- [Exercise description]: Every line below between the line holding "Open the Manage settings gear" and the line holding "Click the shipping", inclusive, should be repeated exactly, and all other lines omitted.

- [Records shown]:
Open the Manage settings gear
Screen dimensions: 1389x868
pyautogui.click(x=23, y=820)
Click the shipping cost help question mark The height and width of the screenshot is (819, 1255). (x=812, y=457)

---

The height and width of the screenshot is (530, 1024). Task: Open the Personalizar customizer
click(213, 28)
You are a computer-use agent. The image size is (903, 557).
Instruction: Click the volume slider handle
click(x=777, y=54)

...

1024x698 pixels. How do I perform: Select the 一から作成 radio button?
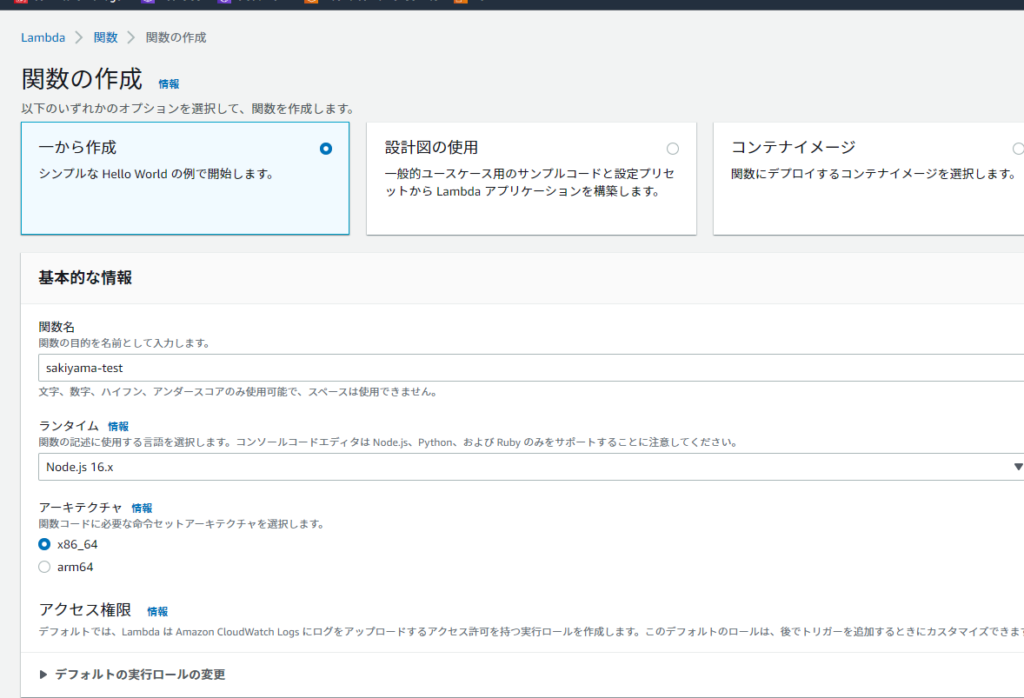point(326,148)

- [Solution]:
Open the Manage settings gear
Screen dimensions: 1389x868
pyautogui.click(x=23, y=820)
Click the shipping cost help question mark The height and width of the screenshot is (819, 1255). (x=812, y=457)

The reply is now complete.